物吉貞宗
Monoyoshi Sadamune
Also known as: Good Omen Sword — Tokugawa Ieyasu's Talisman of Victory
Description
Monoyoshi Sadamune — 'Good Omen Sadamune' — is a wakizashi (side sword) forged by the master smith Sadamune of the Sōshū tradition, and the most celebrated of Tokugawa Ieyasu's personal swords. Its name, meaning 'things go well' or 'auspicious in all things,' derives from the belief that whenever Ieyasu wore this sword into battle, victory followed. In a lifetime of warfare spanning the chaotic final decades of the Sengoku period, Ieyasu wore this blade from one battle to the next, and tradition holds that he was never defeated when it was at his side. For a man who lost battles early in his career and endured extraordinary hardships before finally unifying Japan, the psychological power of a 'sword of good omen' cannot be overstated. Ieyasu is said to have worn Monoyoshi Sadamune at the Battle of Sekigahara in 1600 — the decisive battle that gave him control of all Japan. The sword's reputation for bringing victory made it, in a sense, the spiritual talisman of the entire Tokugawa era of peace that followed. Crafted by Sadamune — the great disciple of Masamune, whose elegant refinement of the Sōshū tradition produced blades of perfect balance between power and grace — Monoyoshi Sadamune is both a supreme work of sword art and a charged object of history.

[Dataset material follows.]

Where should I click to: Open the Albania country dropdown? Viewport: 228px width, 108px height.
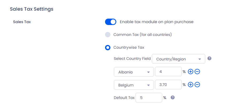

It is now housed in the Tokugawa Art Museum in Nagoya.
Legends & Stories
The name 'Monoyoshi' — meaning 'all goes well' or 'auspicious in all things' — encapsulates a philosophy at the heart of samurai sword culture. Japanese warriors were intensely attentive to omens and auspicious signs, and a sword associated with victory became far more than a weapon: it became a channel for confidence, focus, and the belief that one's cause was favored by heaven. Tokugawa Ieyasu had endured more reverses and near-disasters than almost any other figure of the Sengoku period: crushed at Mikatagahara by Takeda Shingen, forced to flee through Iga after Honno-ji, compelled to make peace with Hideyoshi despite his equal power. In that context, a sword that seemed to bring good fortune was no trivial thing — it was a source of the psychological steadiness that allowed a great commander to act decisively when everything depended on the next decision. At Sekigahara in 1600, Ieyasu wore this blade. By nightfall, he had won the battle that gave him Japan. Whether the sword brought the victory, or whether Ieyasu's genius brought it, the sword was there — and that was enough to make it, in the Japanese understanding of these things, a vessel of the greatest good fortune in Japanese history. The blade now rests in the Tokugawa Art Museum in Nagoya, close to the heart of the Tokugawa family's heritage — the lucky sword of the man who built three centuries of peace.